# PROMPT:
From the line containing "You are a computer-use" down to the last line of the entries, print each line exactly and leave the pictures out.

# TASK MATERIAL:

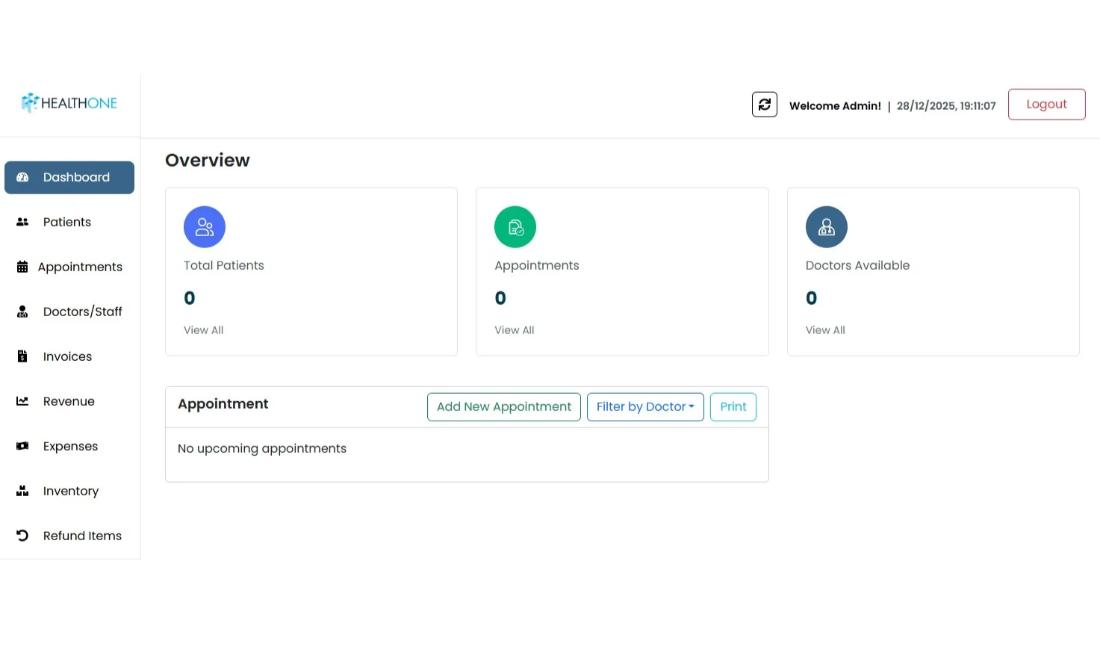Click View All under Doctors Available
The width and height of the screenshot is (1100, 650).
(825, 331)
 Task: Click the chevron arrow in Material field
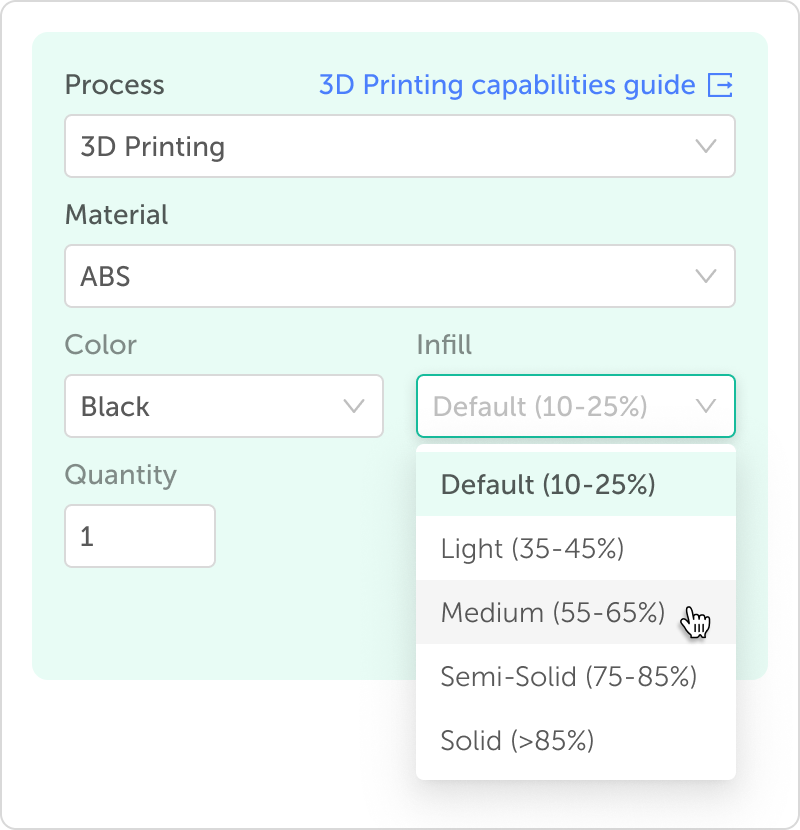[x=706, y=276]

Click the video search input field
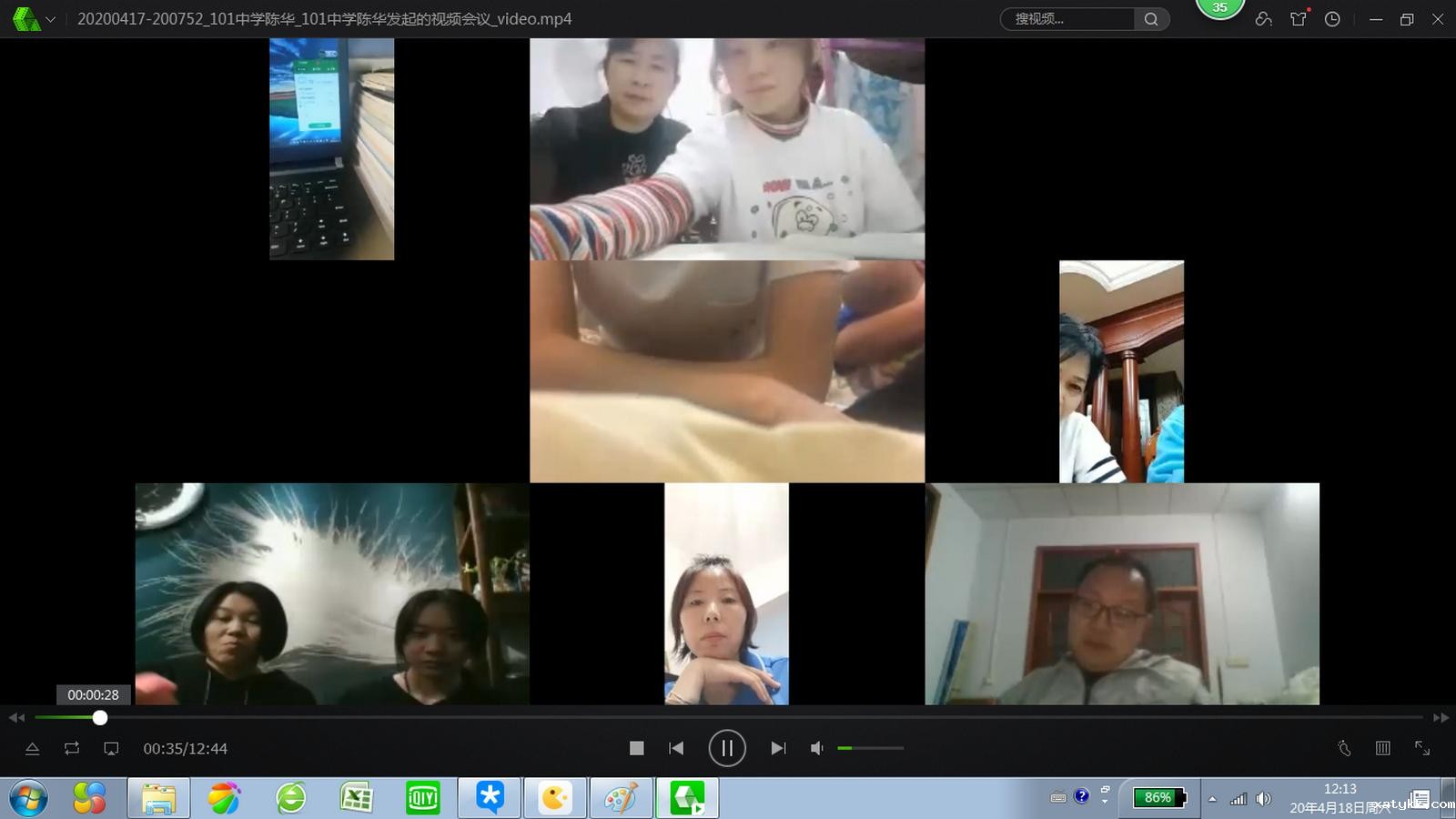tap(1069, 19)
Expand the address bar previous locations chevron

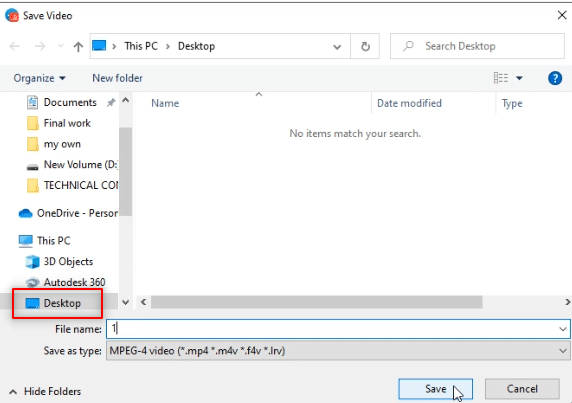(337, 47)
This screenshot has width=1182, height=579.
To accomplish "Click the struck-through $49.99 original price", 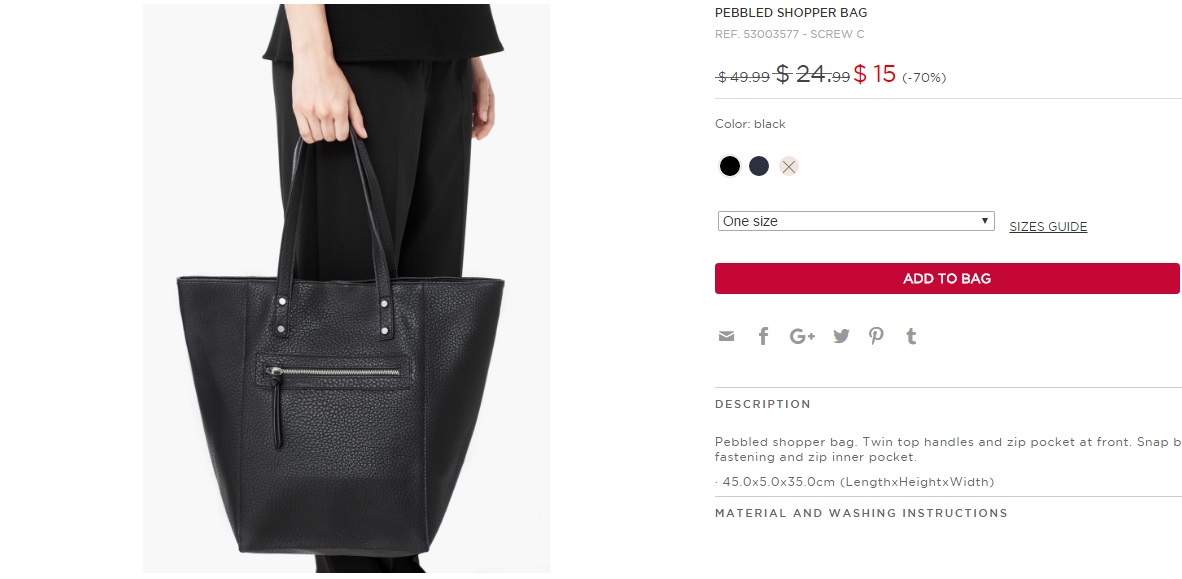I will [743, 77].
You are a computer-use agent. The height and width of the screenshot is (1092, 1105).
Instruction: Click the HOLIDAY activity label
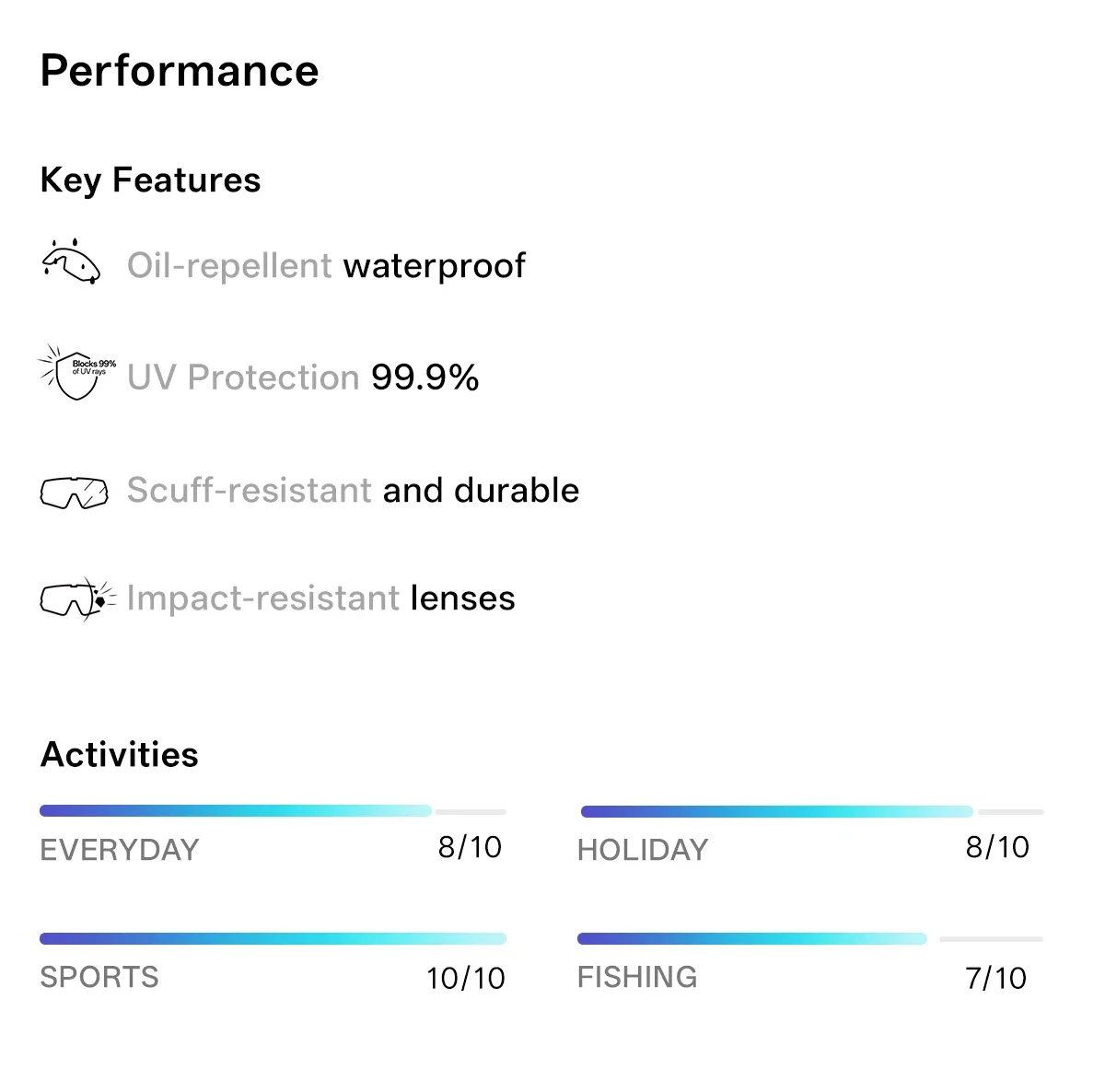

# ANSWER TO THIS EXERCISE:
You are a computer-use agent. The height and width of the screenshot is (1092, 1105).
Instruction: Click the HOLIDAY activity label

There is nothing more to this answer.